--- Stated problem ---
Please copy the data below word for word, beginning at the line containing "Image resolution: width=1512" and continuing through the last line of the data.

────────────────────

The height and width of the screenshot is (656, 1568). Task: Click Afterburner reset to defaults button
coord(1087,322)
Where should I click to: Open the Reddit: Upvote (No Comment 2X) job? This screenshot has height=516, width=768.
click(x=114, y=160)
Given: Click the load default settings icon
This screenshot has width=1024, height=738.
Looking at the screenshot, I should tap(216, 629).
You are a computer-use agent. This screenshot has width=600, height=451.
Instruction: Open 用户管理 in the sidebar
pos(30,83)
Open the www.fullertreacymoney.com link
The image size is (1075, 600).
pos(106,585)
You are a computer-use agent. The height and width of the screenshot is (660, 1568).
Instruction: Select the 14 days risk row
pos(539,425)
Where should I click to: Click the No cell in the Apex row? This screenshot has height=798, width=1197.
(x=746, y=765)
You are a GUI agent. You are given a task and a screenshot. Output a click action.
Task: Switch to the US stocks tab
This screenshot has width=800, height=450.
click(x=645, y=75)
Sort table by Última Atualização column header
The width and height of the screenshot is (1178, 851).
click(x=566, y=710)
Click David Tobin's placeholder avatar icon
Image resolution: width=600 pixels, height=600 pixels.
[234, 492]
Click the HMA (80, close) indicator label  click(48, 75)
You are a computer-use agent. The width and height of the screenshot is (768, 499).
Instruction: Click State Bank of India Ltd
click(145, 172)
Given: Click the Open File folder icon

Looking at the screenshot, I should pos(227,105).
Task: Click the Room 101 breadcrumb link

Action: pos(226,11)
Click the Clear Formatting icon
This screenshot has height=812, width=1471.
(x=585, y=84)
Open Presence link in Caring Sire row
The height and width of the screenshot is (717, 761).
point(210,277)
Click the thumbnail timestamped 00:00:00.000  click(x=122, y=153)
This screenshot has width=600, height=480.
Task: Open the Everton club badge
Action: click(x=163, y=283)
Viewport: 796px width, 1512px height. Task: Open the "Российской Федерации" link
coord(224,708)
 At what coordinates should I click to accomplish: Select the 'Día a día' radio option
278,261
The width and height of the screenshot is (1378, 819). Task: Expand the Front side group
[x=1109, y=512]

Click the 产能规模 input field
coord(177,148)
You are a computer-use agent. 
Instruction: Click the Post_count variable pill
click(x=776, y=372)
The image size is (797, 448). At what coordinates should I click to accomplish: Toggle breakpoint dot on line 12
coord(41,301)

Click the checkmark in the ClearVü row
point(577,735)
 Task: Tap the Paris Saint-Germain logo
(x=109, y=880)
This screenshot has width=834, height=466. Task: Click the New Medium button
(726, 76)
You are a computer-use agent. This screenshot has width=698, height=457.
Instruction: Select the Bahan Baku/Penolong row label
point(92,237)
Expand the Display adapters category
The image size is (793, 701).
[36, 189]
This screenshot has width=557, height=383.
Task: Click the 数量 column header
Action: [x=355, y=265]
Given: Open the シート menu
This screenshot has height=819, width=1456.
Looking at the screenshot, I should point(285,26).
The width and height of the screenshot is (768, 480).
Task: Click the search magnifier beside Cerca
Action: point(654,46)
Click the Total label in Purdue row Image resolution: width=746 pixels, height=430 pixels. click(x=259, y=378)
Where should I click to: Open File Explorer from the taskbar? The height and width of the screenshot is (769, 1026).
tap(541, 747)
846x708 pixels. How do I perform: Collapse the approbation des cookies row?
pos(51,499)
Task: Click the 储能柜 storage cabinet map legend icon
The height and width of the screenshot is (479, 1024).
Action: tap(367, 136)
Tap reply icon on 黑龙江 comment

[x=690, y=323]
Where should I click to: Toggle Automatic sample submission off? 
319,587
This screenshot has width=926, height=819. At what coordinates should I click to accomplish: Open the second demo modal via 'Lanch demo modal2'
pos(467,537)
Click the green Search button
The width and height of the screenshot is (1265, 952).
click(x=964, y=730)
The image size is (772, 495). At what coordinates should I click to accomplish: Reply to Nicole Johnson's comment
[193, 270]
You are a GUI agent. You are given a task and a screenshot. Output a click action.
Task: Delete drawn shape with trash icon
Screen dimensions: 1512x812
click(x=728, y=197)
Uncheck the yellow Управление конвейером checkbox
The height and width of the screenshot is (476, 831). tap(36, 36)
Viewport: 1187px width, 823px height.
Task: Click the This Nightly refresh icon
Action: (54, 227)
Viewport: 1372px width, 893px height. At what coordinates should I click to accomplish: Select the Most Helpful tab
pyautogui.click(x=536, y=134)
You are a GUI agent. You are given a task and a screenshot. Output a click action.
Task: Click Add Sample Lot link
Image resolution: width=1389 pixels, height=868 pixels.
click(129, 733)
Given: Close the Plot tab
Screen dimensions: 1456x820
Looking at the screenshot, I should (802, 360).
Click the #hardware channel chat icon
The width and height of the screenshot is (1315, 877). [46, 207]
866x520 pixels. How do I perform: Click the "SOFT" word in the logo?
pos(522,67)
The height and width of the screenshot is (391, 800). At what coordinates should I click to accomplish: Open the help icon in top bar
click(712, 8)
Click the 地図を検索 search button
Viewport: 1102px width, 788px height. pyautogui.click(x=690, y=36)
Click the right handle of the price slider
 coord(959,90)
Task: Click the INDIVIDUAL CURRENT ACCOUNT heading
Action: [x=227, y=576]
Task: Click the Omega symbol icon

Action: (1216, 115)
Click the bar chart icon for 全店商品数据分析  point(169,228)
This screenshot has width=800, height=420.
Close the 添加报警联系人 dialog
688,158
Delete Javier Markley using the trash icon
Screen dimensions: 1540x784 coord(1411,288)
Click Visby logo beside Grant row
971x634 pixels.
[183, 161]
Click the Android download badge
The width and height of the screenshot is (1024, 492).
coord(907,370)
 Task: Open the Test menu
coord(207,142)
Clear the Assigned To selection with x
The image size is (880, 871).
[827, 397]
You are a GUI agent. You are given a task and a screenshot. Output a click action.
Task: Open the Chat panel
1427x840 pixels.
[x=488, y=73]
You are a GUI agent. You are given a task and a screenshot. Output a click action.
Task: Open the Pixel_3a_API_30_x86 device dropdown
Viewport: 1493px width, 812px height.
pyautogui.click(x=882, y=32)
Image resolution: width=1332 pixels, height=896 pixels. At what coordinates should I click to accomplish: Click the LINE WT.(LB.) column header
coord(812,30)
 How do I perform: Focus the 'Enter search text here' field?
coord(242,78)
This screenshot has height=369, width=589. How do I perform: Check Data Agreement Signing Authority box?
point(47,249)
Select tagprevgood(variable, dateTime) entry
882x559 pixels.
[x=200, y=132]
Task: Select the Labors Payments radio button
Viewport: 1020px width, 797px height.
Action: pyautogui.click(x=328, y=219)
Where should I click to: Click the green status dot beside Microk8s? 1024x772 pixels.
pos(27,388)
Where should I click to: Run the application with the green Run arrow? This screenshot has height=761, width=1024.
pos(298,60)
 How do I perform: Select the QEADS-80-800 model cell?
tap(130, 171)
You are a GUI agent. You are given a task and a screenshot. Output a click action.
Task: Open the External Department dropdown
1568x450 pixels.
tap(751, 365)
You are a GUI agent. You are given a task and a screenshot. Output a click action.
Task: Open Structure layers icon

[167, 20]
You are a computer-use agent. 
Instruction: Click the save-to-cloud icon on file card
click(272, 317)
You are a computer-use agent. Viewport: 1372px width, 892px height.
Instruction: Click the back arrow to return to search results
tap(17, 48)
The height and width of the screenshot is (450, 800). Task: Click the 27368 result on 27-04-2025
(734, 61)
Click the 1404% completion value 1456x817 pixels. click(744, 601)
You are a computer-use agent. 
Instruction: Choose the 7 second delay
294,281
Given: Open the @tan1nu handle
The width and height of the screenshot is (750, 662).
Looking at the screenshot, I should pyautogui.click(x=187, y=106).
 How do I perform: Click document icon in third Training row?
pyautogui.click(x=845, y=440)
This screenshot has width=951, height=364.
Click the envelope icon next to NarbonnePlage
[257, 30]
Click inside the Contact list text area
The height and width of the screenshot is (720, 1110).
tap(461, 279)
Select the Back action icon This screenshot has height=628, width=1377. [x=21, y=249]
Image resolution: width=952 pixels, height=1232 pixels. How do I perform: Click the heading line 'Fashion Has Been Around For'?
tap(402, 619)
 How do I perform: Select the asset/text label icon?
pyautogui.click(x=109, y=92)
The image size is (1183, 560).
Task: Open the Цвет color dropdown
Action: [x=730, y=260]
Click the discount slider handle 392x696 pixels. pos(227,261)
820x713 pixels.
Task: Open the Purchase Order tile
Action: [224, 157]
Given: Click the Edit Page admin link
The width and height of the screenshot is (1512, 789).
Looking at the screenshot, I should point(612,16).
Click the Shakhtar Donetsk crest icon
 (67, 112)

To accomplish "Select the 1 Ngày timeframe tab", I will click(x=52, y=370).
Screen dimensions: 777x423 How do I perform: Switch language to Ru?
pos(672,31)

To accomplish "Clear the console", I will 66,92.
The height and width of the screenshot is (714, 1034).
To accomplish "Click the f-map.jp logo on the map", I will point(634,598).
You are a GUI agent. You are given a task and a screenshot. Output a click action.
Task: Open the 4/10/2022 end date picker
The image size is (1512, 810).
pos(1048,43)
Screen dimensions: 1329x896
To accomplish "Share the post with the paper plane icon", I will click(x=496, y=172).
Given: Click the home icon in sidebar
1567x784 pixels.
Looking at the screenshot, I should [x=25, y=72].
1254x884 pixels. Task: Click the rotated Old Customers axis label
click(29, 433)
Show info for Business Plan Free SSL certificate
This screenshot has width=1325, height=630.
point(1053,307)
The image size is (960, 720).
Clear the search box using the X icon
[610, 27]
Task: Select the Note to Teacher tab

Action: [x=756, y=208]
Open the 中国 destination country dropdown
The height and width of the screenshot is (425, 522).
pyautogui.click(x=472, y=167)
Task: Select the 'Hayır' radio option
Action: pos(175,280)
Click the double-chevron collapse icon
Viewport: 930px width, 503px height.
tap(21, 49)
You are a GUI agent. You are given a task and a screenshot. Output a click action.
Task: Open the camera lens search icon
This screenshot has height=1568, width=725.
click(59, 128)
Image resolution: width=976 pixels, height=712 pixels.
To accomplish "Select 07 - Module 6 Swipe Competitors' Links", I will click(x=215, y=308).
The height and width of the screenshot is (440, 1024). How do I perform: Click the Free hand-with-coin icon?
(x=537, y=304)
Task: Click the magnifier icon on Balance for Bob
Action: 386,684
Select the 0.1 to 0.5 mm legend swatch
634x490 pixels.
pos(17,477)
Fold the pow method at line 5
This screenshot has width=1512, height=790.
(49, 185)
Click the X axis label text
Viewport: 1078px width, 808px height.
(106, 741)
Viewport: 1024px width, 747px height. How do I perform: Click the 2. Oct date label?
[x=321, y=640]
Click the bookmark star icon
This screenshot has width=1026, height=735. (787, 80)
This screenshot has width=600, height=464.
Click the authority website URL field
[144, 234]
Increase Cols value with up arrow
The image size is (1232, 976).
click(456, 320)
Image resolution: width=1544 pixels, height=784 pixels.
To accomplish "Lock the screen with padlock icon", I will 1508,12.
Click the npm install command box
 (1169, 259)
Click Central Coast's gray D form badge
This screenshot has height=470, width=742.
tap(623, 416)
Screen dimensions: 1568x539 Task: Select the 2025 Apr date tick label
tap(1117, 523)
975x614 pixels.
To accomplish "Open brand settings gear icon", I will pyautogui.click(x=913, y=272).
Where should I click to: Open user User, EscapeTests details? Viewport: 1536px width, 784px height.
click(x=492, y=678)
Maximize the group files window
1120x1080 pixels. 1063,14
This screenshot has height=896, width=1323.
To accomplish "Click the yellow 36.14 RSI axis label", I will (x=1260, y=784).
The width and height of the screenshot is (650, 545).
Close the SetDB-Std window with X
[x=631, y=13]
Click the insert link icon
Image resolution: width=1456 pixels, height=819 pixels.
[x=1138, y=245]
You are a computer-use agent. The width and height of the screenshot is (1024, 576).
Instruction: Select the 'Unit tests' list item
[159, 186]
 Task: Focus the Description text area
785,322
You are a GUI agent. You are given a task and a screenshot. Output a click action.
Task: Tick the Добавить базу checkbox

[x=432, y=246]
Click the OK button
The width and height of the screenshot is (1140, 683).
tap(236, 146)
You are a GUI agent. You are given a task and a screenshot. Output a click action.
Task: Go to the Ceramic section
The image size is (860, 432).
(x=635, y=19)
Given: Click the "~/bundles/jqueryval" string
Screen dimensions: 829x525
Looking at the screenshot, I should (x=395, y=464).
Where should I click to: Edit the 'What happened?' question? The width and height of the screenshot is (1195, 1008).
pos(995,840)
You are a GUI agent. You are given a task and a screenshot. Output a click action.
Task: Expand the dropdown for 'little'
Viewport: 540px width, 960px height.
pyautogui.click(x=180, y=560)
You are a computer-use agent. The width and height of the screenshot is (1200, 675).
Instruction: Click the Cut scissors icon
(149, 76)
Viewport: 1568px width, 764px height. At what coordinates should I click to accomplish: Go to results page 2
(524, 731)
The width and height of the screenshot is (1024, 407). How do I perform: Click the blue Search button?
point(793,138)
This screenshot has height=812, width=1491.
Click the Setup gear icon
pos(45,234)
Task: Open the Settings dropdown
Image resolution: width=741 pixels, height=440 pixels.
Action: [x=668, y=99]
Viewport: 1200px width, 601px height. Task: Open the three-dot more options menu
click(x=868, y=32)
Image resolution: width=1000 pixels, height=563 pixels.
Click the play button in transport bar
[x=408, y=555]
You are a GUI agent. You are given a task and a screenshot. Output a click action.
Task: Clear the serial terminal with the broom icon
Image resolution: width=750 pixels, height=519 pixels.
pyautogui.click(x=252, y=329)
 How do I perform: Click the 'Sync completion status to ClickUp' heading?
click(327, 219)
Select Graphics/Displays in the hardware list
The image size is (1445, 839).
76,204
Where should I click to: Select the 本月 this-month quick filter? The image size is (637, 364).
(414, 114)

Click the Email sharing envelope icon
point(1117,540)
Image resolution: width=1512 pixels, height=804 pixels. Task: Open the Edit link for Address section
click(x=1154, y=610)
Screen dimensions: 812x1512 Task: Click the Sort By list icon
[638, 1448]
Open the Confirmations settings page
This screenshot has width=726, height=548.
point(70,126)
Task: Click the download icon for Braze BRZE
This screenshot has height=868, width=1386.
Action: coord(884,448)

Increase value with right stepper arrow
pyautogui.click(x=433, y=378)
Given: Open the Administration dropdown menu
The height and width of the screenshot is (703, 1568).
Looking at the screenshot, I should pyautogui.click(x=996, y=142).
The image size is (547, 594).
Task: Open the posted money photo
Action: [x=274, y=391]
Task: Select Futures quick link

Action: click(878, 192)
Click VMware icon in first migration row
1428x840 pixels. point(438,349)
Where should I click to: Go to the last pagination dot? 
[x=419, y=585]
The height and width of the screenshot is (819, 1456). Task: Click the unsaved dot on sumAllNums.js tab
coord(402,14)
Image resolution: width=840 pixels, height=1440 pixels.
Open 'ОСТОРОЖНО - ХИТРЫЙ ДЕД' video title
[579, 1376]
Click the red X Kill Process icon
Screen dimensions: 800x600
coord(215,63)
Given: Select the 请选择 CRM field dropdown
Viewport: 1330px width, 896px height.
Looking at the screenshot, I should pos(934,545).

────────────────────

--- Answer to this task ---
Image resolution: width=1512 pixels, height=804 pixels. Task: Open the Edit link for Address section
click(x=1154, y=610)
Screen dimensions: 812x1512 Task: Click the Sort By list icon
[638, 1448]
Open the Confirmations settings page
This screenshot has width=726, height=548.
point(70,126)
Task: Click the download icon for Braze BRZE
This screenshot has height=868, width=1386.
Action: coord(884,448)

Increase value with right stepper arrow
pyautogui.click(x=433, y=378)
Given: Open the Administration dropdown menu
The height and width of the screenshot is (703, 1568).
Looking at the screenshot, I should pyautogui.click(x=996, y=142).
The image size is (547, 594).
Task: Open the posted money photo
Action: [x=274, y=391]
Task: Select Futures quick link

Action: click(878, 192)
Click VMware icon in first migration row
1428x840 pixels. point(438,349)
Where should I click to: Go to the last pagination dot? 
[x=419, y=585]
The height and width of the screenshot is (819, 1456). Task: Click the unsaved dot on sumAllNums.js tab
coord(402,14)
Image resolution: width=840 pixels, height=1440 pixels.
Open 'ОСТОРОЖНО - ХИТРЫЙ ДЕД' video title
[579, 1376]
Click the red X Kill Process icon
Screen dimensions: 800x600
coord(215,63)
Given: Select the 请选择 CRM field dropdown
Viewport: 1330px width, 896px height.
Looking at the screenshot, I should pos(934,545).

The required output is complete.